David Dang, VP of Automated Solutions for Zenergy Technologies, has been a leading figure in the test automation industry for over eighteen years. At Zenergy, David helps organizations build better applications using agile, DevOps, and automation utilizing a mixture of traditional approaches with new technology to make products better, faster, and more reliable. As a technologist, David helps companies transition away from traditional organizational cultural practices, tooling, and software development to modern processes that speed release times while increasing quality software. With his foundation in software development, David can quickly grasp complex IT architectures, critical business functions, and processes as well as cultural dynamics to provide customized automation solutions that provide significant savings for Zenergy’s clients. David is always in high demand as a conference speaker and keynote presenter for his high energy style and humor.
Leveraging Machine Learning & AI for Quality Assurance
Machine learning and artificial intelligence… Seems to be the next “BIG” thing and is expected to bring in over 10 trillion into the economy by 2030. But what is it and what can it do for our industry? We live in an era where technology is constantly at our disposal because of the ease it provides in our everyday lives (like depositing a check through your phone instead of driving all the way to the bank). ML and AI can help make software smarter and more user friendly, such as seeing the same amount deposited every two weeks and notifying the user when a different amount occurs.
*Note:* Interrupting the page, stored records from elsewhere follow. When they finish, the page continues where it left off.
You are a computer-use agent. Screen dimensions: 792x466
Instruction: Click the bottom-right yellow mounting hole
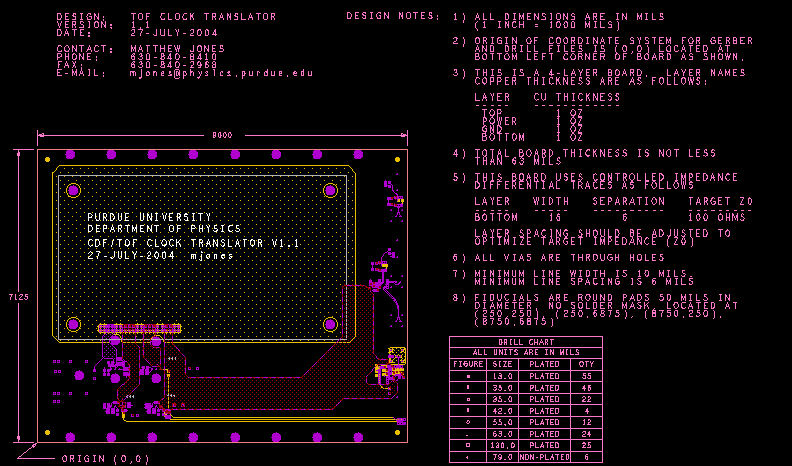point(331,324)
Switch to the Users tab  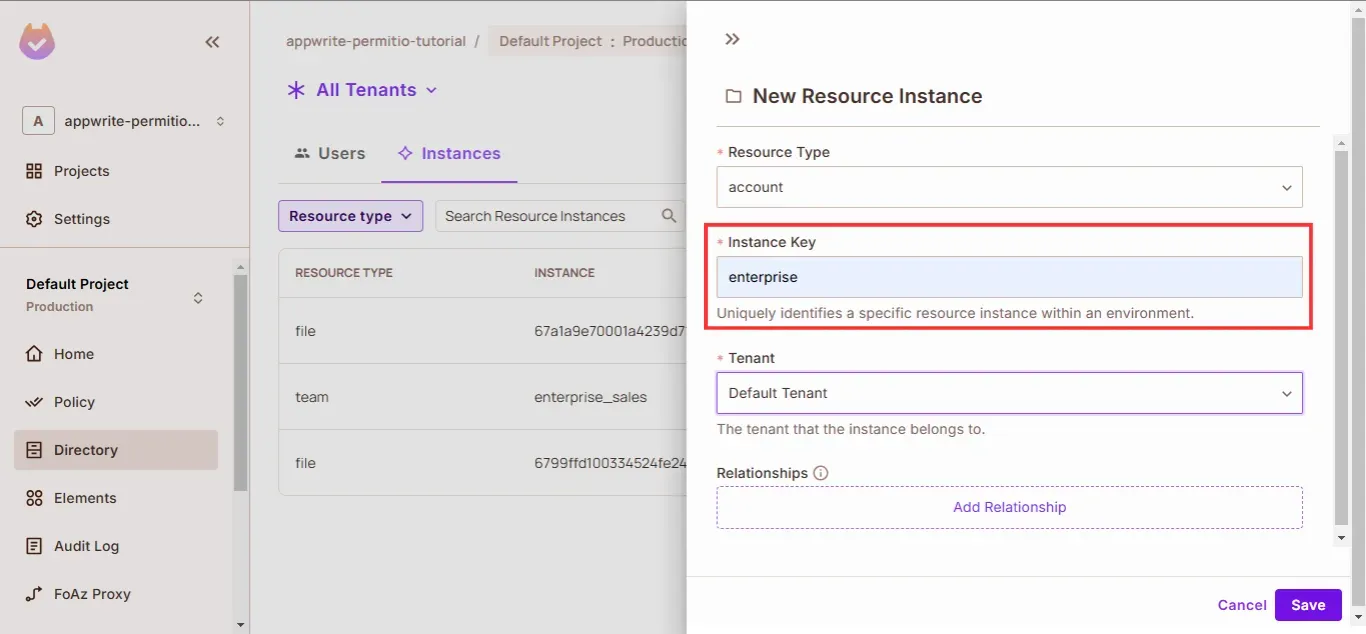coord(329,153)
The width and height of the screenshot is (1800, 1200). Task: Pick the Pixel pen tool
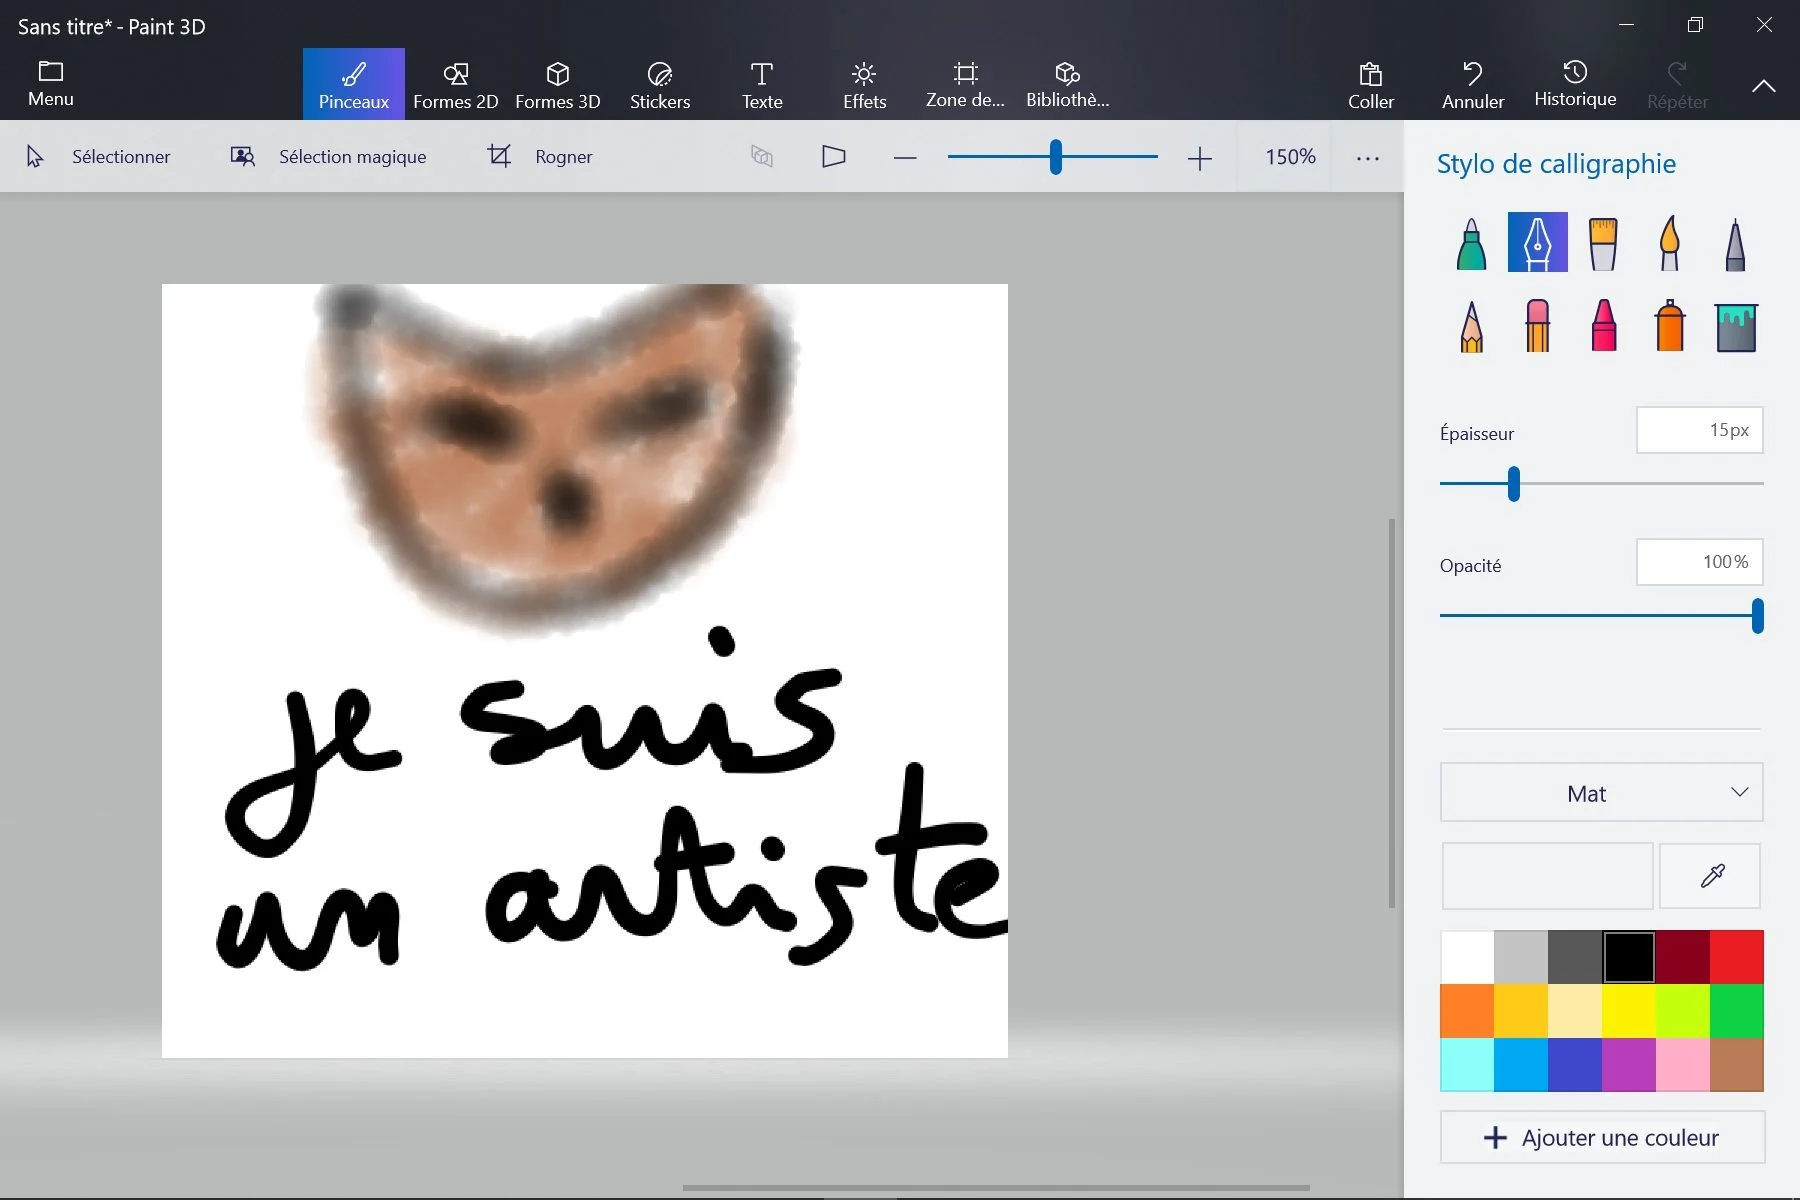pos(1735,243)
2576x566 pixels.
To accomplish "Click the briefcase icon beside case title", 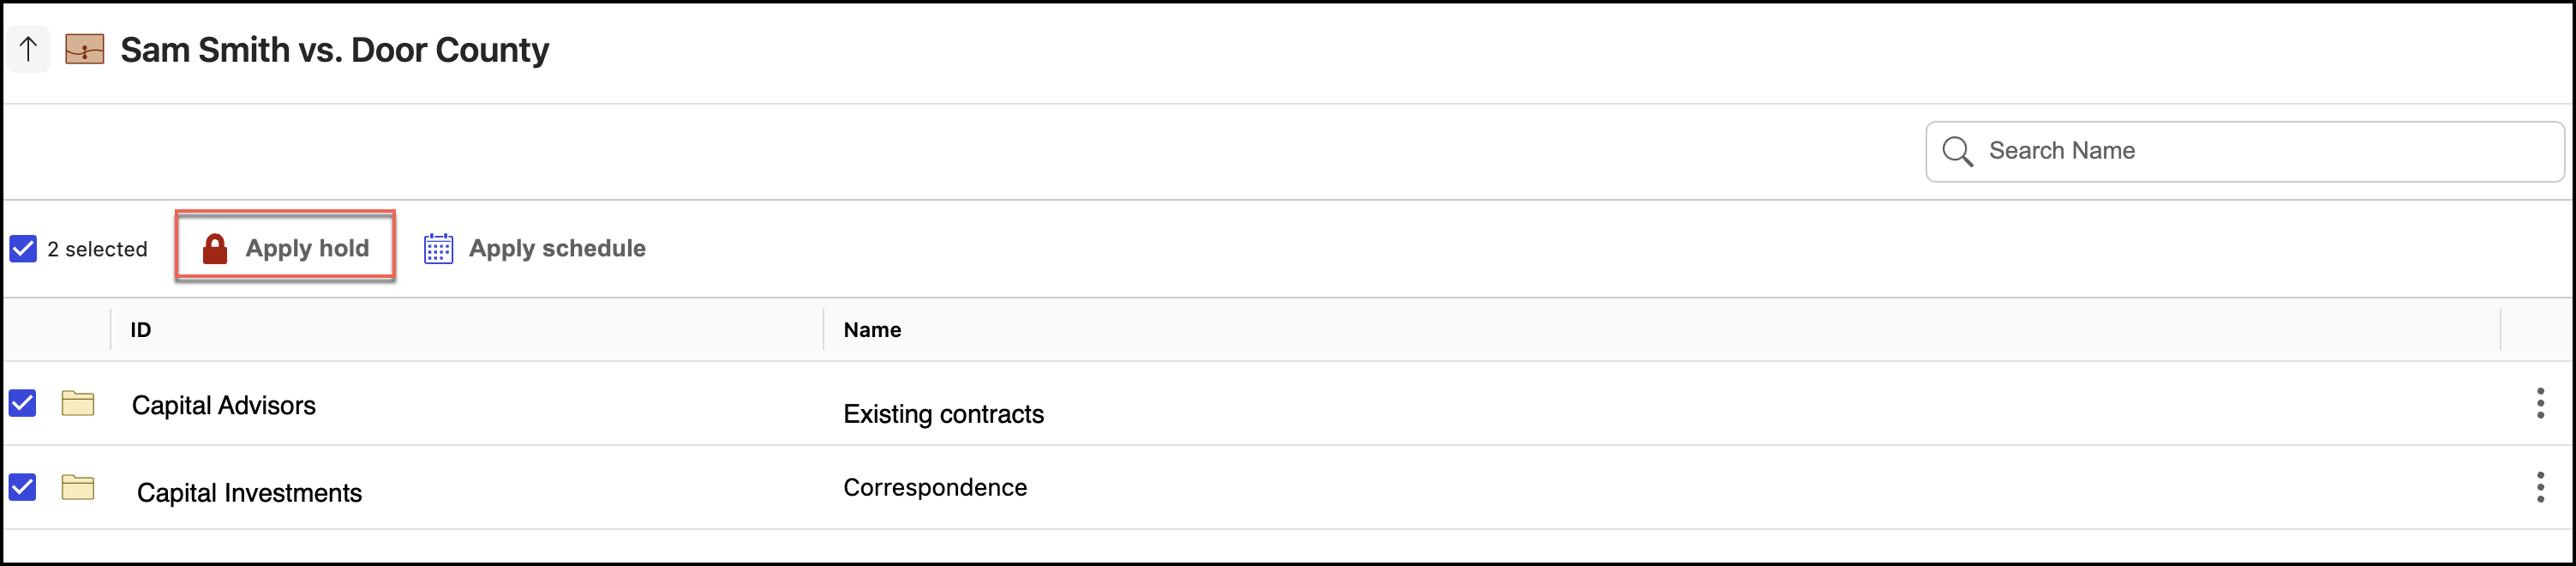I will click(x=85, y=49).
We can apply the same concept of smarter software to QA. Join David for an exploration on machine learning and AI including the many benefits each provides. You will dive deeper into three areas where machine learning and AI can be utilized to improve software quality and users’ experiences, such as:
Utilizing machine learning to identify patterns in analytics to provide enhanced user experiences based on their personal interactions with software
Utilizing machine learning to identify patterns based on the completed actions to fix past automation failures. Think, self-healing automation
Optimizing test automation with AI to run only the automation your users want and avoid running automation on the features no one is using.